Photo by Julio Martinez / Flickr
On Saturday night, I was driving home from visiting my daughter at college. The freak snowstorm of October, 2011 was just getting underway, with rain turning to snow. Traffic was slow, visibility poor. I was starting to get irritated at the reflections of people’s headlights and taillights on the wet road ahead of me. They made it even harder to see.
Suddenly it dawned on me: How amazing is it that we humans have figured out how to throw photons around so we can drive at night? We even know how to apply filters so we only get the photons we want: white in front, red in back. Those irritating reflections became a source of wonder.
Once my mood shifted, I considered another marvel.

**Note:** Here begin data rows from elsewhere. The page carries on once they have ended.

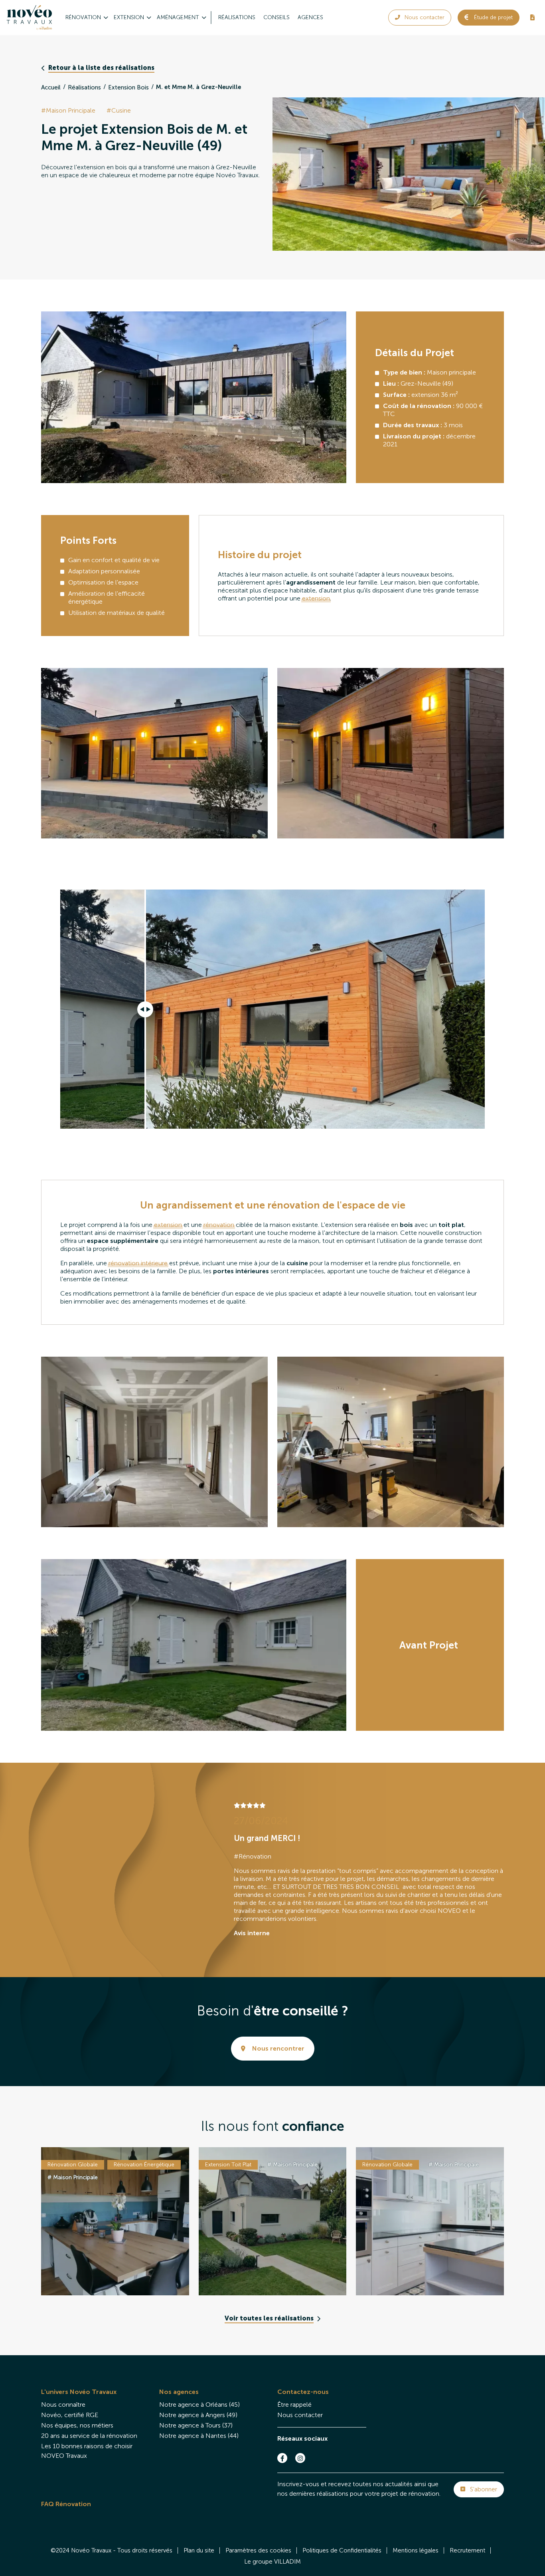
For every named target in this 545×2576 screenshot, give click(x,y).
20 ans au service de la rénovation (89, 2435)
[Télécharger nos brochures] (532, 17)
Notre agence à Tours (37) (196, 2425)
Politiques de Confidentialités (341, 2550)
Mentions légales (415, 2550)
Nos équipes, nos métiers (77, 2425)
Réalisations (236, 17)
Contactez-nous (303, 2392)
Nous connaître (63, 2404)
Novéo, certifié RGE (69, 2415)
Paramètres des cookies (258, 2550)
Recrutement (467, 2550)
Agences (310, 17)
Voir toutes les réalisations (269, 2318)
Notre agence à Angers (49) (198, 2415)
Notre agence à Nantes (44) (199, 2435)
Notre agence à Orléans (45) (199, 2404)
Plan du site (199, 2550)
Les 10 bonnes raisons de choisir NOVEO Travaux (86, 2450)
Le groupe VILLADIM (272, 2561)
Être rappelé (294, 2404)
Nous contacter (300, 2415)
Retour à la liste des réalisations (101, 67)
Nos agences (179, 2392)
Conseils (276, 17)
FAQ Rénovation (66, 2504)
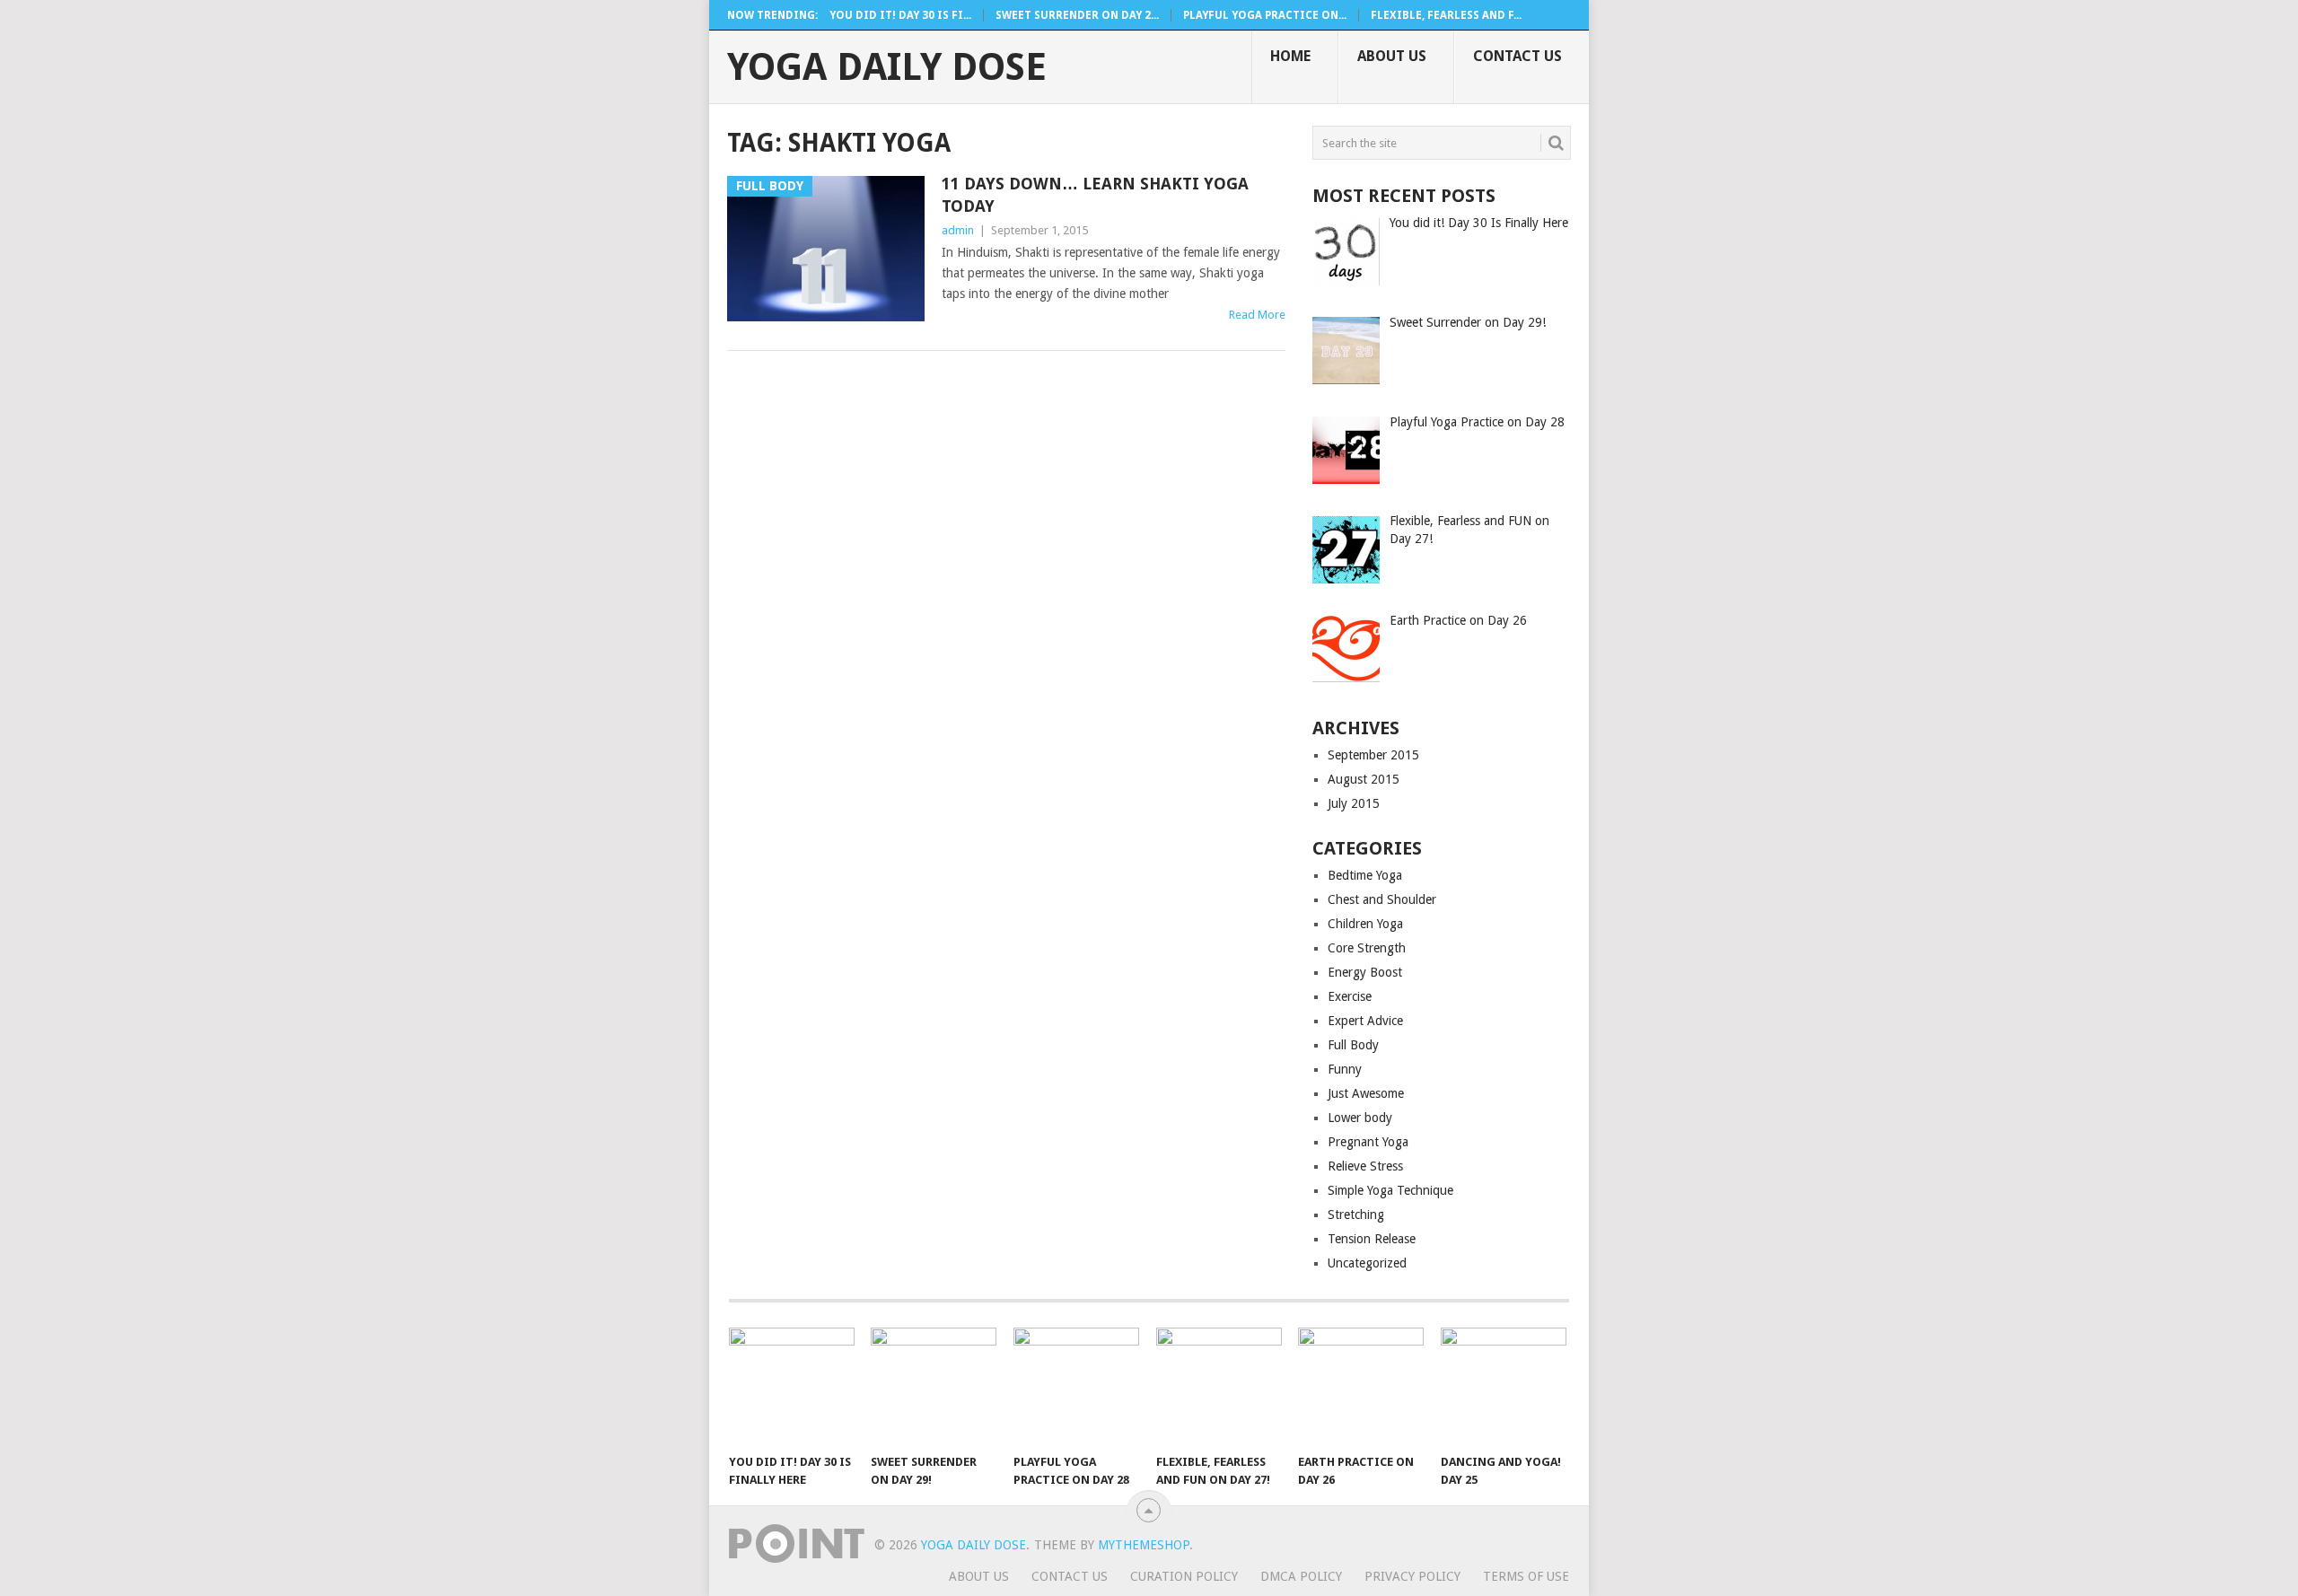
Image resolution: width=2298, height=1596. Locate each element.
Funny (1345, 1069)
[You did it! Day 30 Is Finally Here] (792, 1386)
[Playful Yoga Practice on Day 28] (1076, 1386)
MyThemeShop (1143, 1545)
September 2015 (1373, 755)
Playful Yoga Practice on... (1264, 15)
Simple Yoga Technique (1390, 1190)
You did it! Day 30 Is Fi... (900, 15)
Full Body (1353, 1045)
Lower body (1360, 1117)
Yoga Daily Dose (887, 67)
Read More (1257, 314)
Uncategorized (1367, 1263)
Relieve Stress (1365, 1166)
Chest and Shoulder (1382, 899)
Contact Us (1517, 56)
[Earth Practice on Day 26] (1361, 1386)
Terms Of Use (1526, 1576)
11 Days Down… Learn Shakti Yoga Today (1095, 194)
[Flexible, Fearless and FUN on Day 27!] (1219, 1386)
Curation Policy (1184, 1576)
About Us (1391, 56)
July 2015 (1354, 803)
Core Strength (1367, 948)
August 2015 (1363, 779)
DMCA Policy (1301, 1576)
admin (958, 230)
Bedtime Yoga (1365, 875)
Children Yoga (1365, 923)
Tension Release (1372, 1239)
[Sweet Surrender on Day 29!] (933, 1386)
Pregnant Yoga (1368, 1142)
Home (1290, 56)
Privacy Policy (1412, 1576)
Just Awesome (1366, 1093)
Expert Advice (1365, 1020)
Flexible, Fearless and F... (1446, 15)
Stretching (1356, 1214)
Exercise (1350, 996)
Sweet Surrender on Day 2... (1077, 15)
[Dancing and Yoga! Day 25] (1503, 1386)
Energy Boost (1365, 972)
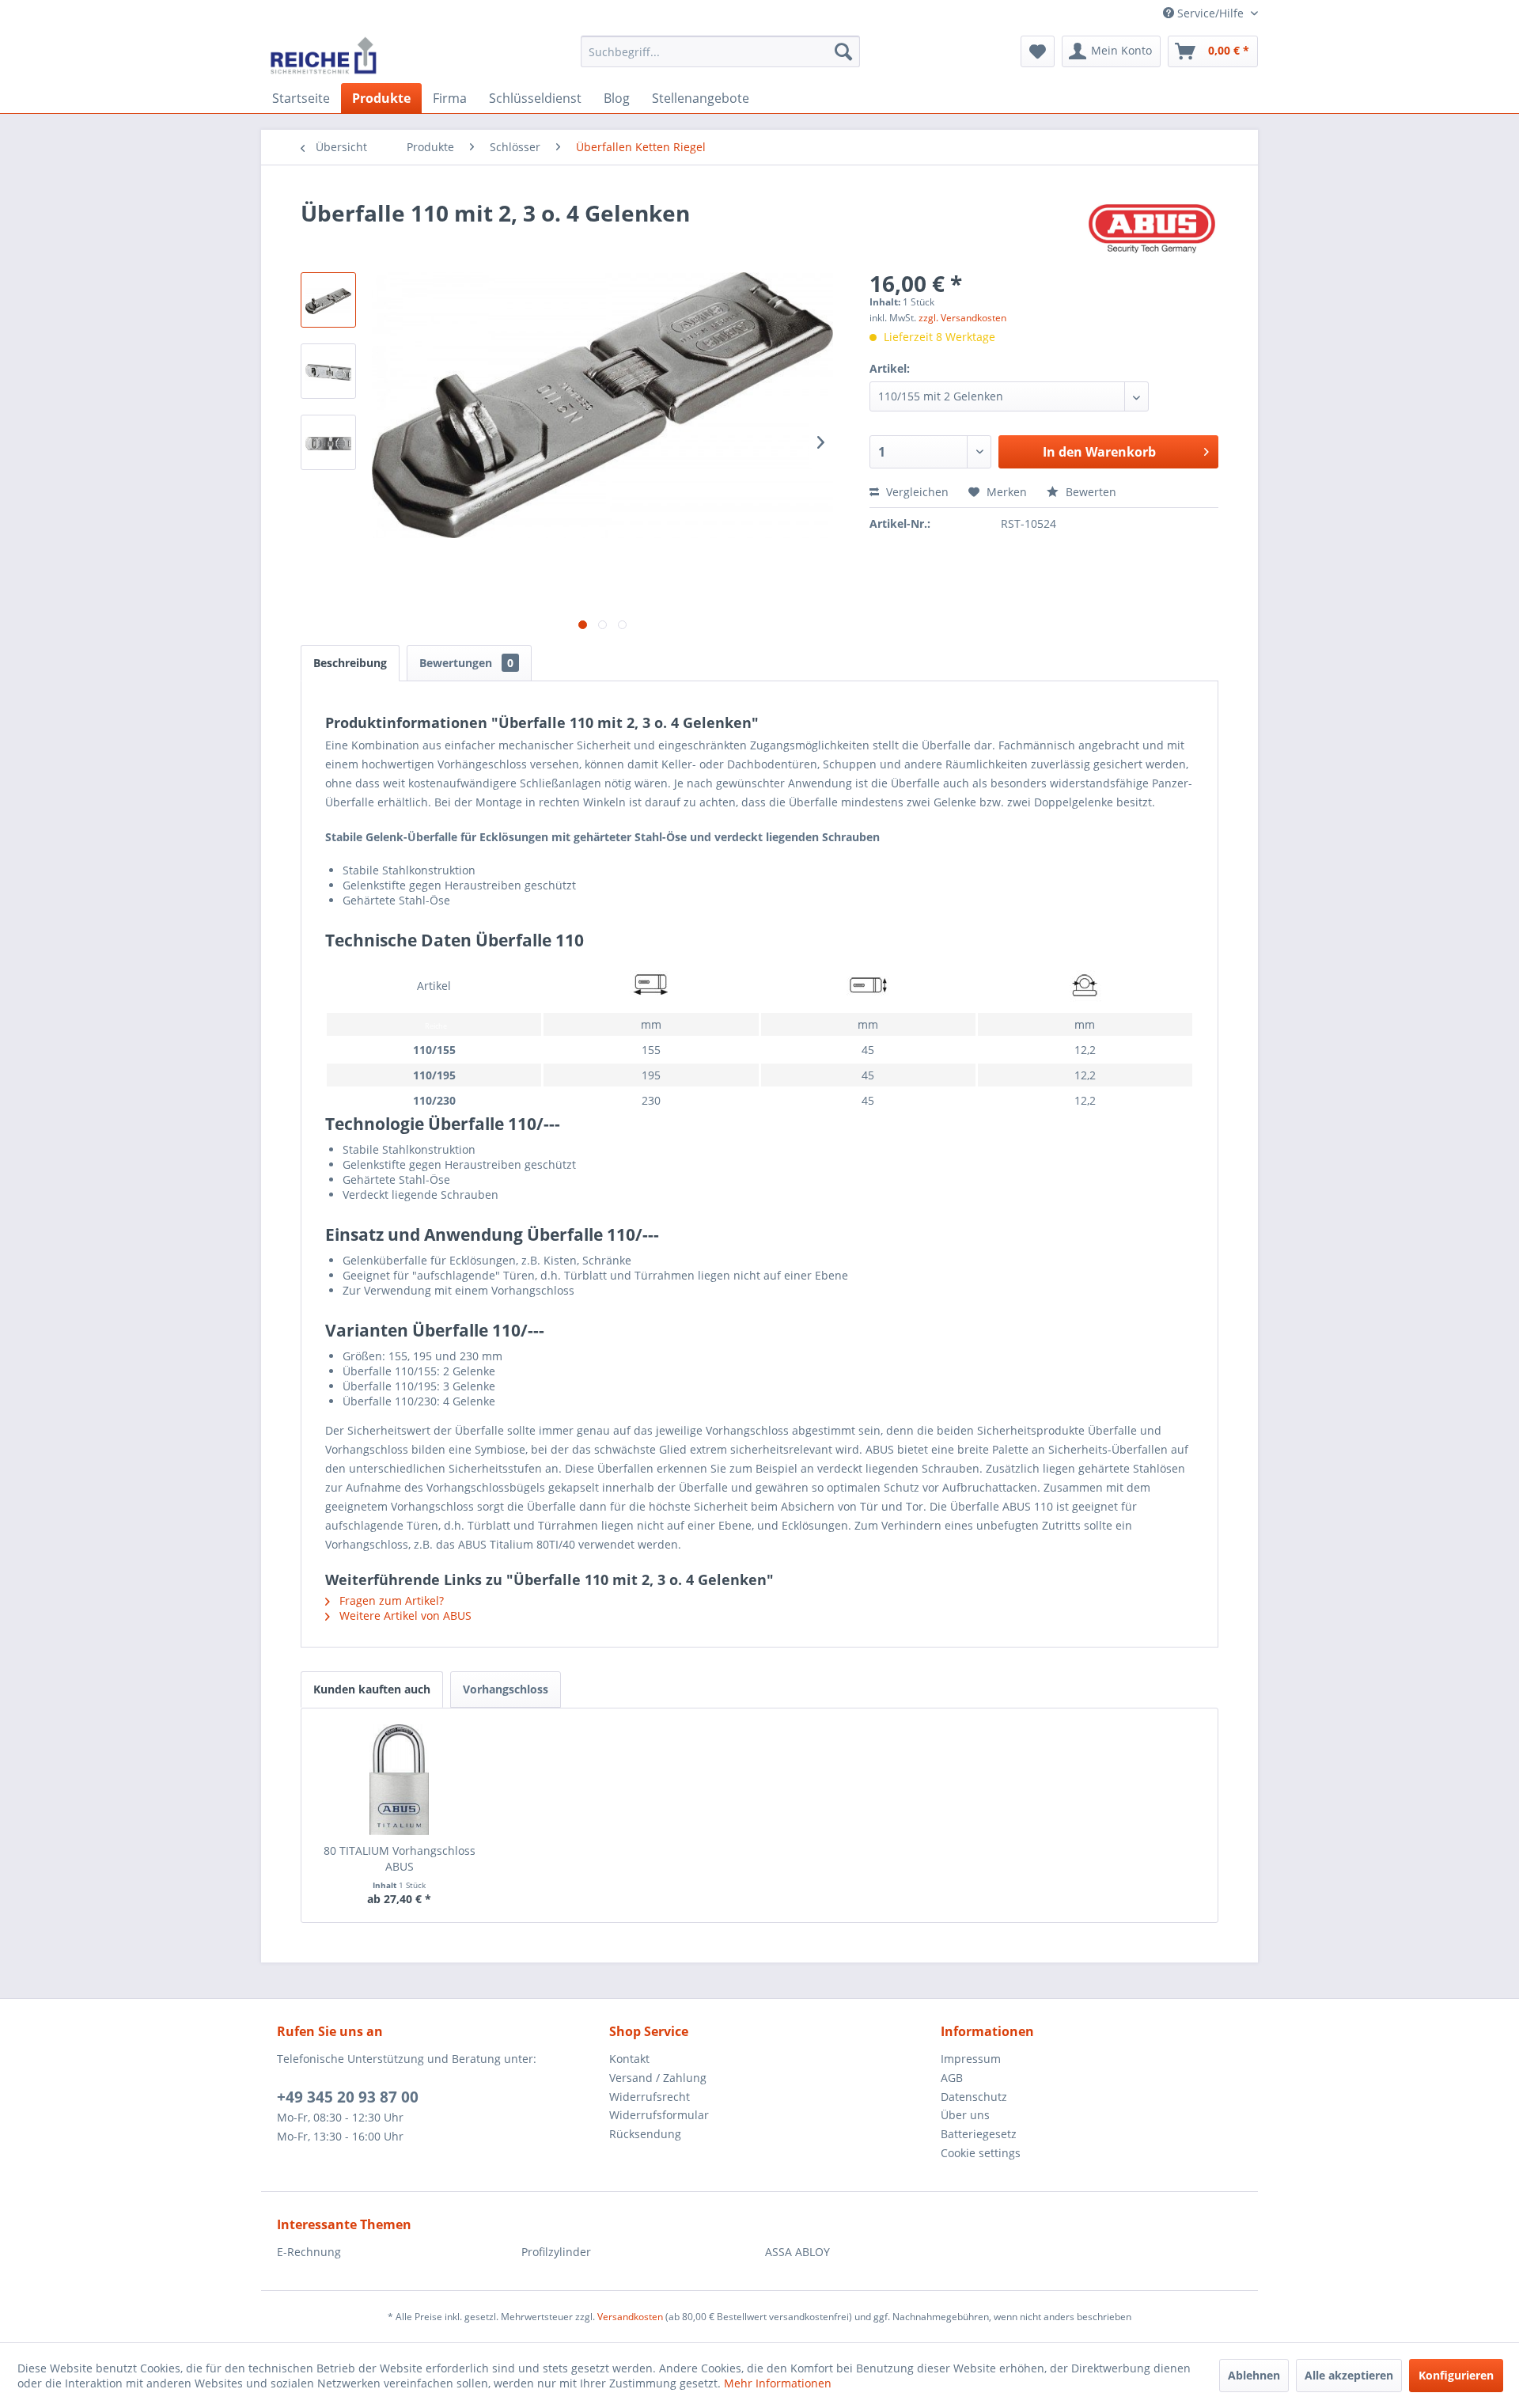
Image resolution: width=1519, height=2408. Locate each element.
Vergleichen (916, 491)
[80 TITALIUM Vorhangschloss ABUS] (399, 1779)
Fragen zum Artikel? (390, 1600)
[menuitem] (720, 51)
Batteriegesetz (979, 2133)
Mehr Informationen (777, 2383)
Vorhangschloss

Only a few hundred years ago, one of mankind’s big, unsolved problems was how to get a ship across an ocean without getting lost. Knowing one’s latitude was easy, but knowing longitude was such a problem that in 1714 the British parliament established a prize worth a small fortune, to be awarded to anyone who could invent a system for determining longitude within 30 to 60 nautical miles.
Today, any middle-class resident of Britain’s former colonial outpost can afford a device to stick on the windshield of his automobile (his automobile!) that will display his position accurate to within a few feet. I was using such a device at that very moment.
It is truly astonishing, what we have accomplished in only 300 years.
Those were the musings in my head when an even more fantastic thing happened. In the midst of my traffic jam, the woman in my GPS spoke to me.
I had earlier selected her as the most pleasing speaker of French, Spanish or English among the dozens available. She was my ideal. (OK, from time to time I have an interlude with one of the French speakers, but those are just meaningless flings.) Usually, her role is to gently remind me of an upcoming turn or to tell me that I have reached my destination. This time was different.
She spoke to reassure me:
“You are still on the fastest route.”
What man could ask for anything more? Here’s a beautiful woman (I can tell by her voice that she’s beautiful) whose only desire is to tell me that I’m doing everything right.
She anticipates that I might be getting irritated at the traffic delays, but does not ask me to get into girly talk about my feelings. Like a female Jeeves, she considerately attends to my needs and then lets me return to my thoughts.
Here’s another thing I love about her. If I make a mistake and miss a turn, there are no recriminations. She is not startled. She does not change her tone of voice. She just continues to be my help-meet as if nothing had happened.
True, her capabilities and her perceptions of my emotions are very limited. I can’t tell her about my day, for example. On the other hand, usually there’s not much to tell, so a woman with a soothing voice who thinks I’m still doing the right thing is just perfect.
My dashboard girlfriend and I have a very limited relationship, but within its parameters I am very happy.
As I drive, I wonder: What is really the difference between an electronic circuit meeting one need so well and neural circuitry doing the same thing — sometimes not as well? Once electronic circuits can meet vastly more needs, and receive vastly more care, how will we feel about them? Will we develop compassion for them, and they for us, as in the movie, I, Robot? Is Apple’s Siri the next step in this direction?
Neural chemistry itself is driven by electronics, namely the positive and negative charges on molecules. What is the difference between that and a digital computer? Many scientists believe that mind is an emergent property of matter being organized into a human brain. If other material were organized much like a brain, would something we’d recognize as mind emerge from that, too? I tend to think it would.
In the meantime, it’s good to have a beautiful woman assure me that I’m still on the fastest route.